--- Dataset rows ---

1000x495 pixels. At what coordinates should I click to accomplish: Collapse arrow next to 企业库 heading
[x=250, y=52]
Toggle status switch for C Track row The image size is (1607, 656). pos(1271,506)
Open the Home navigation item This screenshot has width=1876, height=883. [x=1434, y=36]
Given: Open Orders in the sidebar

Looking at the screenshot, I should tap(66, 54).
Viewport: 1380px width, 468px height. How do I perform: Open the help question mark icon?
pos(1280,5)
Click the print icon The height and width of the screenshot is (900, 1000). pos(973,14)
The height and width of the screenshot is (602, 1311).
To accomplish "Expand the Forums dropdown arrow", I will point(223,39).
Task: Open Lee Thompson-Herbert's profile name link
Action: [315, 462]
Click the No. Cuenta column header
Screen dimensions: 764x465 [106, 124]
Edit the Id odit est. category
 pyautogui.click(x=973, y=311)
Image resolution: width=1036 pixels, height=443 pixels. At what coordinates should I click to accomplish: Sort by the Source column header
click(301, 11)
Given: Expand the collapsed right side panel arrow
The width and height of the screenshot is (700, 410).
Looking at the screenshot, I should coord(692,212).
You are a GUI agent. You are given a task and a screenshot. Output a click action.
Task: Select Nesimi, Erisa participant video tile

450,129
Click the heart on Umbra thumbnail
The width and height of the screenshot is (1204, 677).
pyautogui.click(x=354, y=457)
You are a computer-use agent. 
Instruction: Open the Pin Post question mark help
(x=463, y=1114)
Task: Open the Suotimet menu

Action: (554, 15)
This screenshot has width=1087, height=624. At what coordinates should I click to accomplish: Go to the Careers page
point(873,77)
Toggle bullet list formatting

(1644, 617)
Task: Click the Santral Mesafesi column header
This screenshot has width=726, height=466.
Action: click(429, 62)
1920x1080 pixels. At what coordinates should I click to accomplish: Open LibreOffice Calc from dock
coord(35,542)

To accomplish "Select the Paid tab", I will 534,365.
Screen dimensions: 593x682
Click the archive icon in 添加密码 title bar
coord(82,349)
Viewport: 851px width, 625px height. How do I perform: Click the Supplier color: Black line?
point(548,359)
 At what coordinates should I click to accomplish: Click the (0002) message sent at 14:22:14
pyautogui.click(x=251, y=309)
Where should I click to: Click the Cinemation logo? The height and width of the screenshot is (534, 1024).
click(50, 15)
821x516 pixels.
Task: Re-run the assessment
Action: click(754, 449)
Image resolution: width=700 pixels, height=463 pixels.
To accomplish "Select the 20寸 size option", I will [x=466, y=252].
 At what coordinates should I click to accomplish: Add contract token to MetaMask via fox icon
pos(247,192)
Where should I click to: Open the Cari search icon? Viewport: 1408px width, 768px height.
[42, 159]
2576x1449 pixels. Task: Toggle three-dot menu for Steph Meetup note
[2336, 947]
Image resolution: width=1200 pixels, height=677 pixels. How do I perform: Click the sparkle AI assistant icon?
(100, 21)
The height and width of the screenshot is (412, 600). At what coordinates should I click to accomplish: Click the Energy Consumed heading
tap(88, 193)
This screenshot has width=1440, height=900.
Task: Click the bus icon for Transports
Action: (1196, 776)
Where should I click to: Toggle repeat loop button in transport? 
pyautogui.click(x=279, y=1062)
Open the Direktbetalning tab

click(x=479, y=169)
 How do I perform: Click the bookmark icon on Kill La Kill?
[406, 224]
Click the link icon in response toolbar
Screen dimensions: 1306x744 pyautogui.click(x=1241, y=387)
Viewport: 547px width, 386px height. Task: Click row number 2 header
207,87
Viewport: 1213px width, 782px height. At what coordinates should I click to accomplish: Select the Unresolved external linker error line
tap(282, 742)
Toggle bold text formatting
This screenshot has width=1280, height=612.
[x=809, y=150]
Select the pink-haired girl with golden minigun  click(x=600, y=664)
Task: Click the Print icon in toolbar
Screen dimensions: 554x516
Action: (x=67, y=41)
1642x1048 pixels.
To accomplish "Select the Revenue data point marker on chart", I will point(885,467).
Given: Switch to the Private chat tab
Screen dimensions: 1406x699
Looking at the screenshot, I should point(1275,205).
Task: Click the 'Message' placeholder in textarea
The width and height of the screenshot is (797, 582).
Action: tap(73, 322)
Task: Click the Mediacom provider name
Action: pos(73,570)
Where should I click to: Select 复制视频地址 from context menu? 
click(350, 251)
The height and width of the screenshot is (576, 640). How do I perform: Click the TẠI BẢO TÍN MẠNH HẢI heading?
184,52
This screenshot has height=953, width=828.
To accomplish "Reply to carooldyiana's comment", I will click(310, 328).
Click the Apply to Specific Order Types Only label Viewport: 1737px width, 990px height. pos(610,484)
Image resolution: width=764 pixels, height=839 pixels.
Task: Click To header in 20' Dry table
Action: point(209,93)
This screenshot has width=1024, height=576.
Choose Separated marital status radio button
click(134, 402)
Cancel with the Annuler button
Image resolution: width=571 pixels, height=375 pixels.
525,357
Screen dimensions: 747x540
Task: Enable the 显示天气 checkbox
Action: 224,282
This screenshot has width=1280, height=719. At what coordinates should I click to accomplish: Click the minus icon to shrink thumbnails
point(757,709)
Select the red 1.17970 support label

---

Reproduce verbatim the items from the line containing "Click the print icon The" through the line containing "click(301, 11)", inclusive of both, and output only those lines.

Click the print icon The height and width of the screenshot is (900, 1000). pos(973,14)
The height and width of the screenshot is (602, 1311).
To accomplish "Expand the Forums dropdown arrow", I will point(223,39).
Task: Open Lee Thompson-Herbert's profile name link
Action: [315, 462]
Click the No. Cuenta column header
Screen dimensions: 764x465 [106, 124]
Edit the Id odit est. category
 pyautogui.click(x=973, y=311)
Image resolution: width=1036 pixels, height=443 pixels. At what coordinates should I click to accomplish: Sort by the Source column header
click(301, 11)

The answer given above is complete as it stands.